Biochemical analyses

Measured SI values have confirmed that the reef manta ray is a secondary consumer – i.e. they eat the herbivorous zooplankton. Results indicated a flagellate-based food source in the diet, which likely reflects near-surface feeding on zooplankton. However, certain FA values in reef manta ray tissue suggest that they do not feed solely on pelagic zooplankton, but rather obtain part of their diet from another origin. The closest match was with demersal zooplankton, suggesting that manta rays primarily feed from the bottom of the ocean rather than the top.

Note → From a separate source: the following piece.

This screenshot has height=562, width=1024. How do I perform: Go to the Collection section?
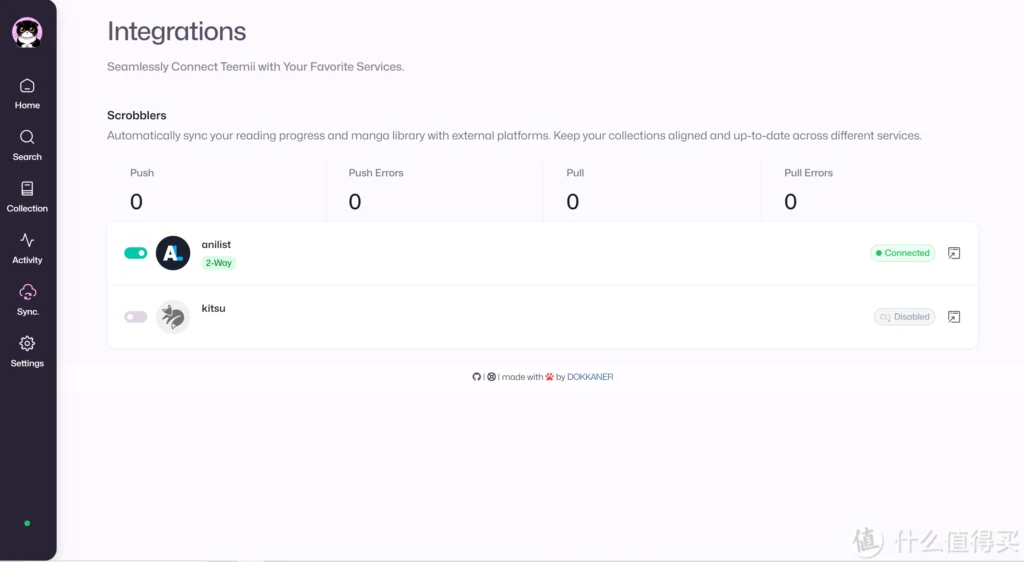pos(27,197)
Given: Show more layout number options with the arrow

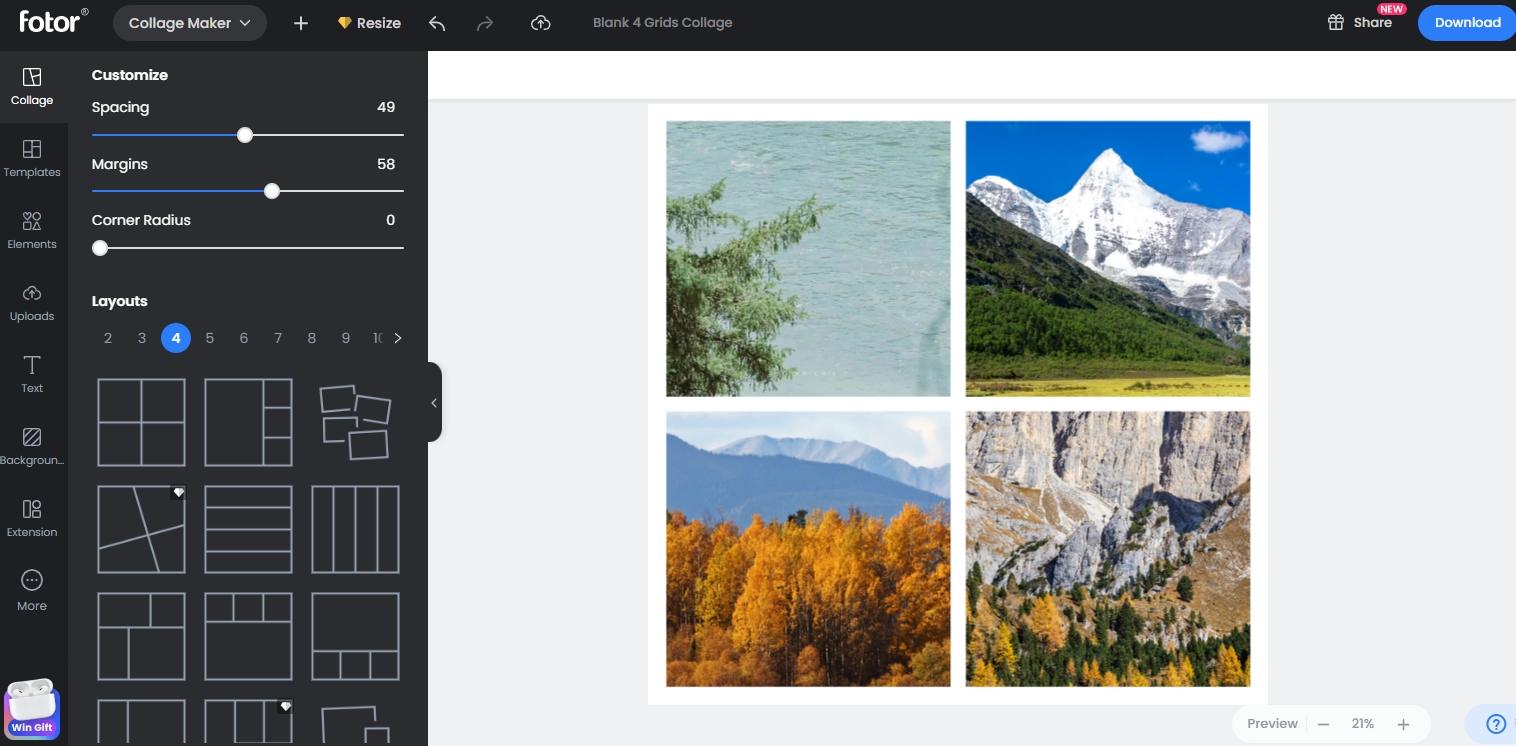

Satellite oceanography and animal tracking

Satellite tagging of reef manta rays at Lady Elliot Island (LINK TO TAGGING PAGE) revealed that manta rays spent significant time in an offshore region characterised by the mesoscale cyclonic Capricorn Eddy. Mesoscale eddies are known hotspots for foraging activity in a variety of marine species, and analysis suggests this is an important foraging ground for reef manta rays off eastern Australia. Examining changes in sea surface temperature and chlorophyll-a concentrations revealed heighten productivity in this area, supporting the findings from the model (Jaine et al. 2014).

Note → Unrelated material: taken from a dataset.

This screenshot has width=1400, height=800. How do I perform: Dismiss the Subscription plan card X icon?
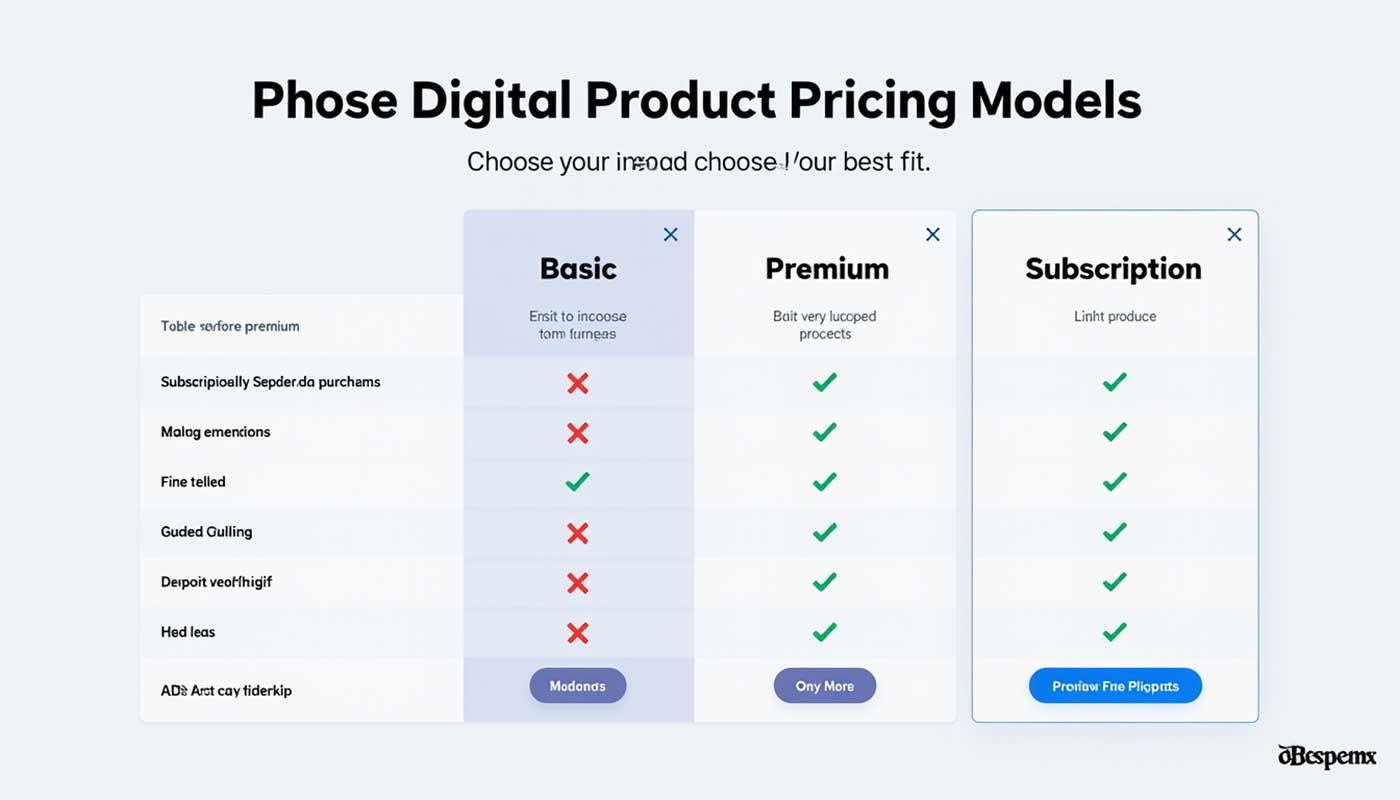pos(1235,234)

Zooplankton sampling, oceanography and direct observation

The foraging behaviour of reef manta rays at Lady Elliot Island was analysed in relation to zooplankton populations and local oceanography, and compared to long-term sighting records of reef manta rays from the dive operator on the island. Reef manta rays fed at Lady Elliot Island when zooplankton biomass and abundance were significantly higher than other times. The study established a critical prey density threshold that triggered reef manta ray feeding, and showed that zooplankton size and community composition had no significant effect on feeding activity. Higher zooplankton biomass and reef manta ray feeding activity were observed prior to low tide and when the water was cooler.

Research directions

Understanding the energetic requirements of manta ray species is an important goal for improving our understanding of how they meet their energy requirements in tropical oceans. Establishing the metabolic rate of large, highly mobile marine animals remains a challenge, however, future research could examine energetic modelling and employ the use of acceleration data loggers to monitor the difference in energetic output between feeding and non-feeding activity. This method, combined with local sampling, would provide an insight as to whether feeding at that location was energetically profitable and/or sustainable, or if feeding was likely occurring elsewhere.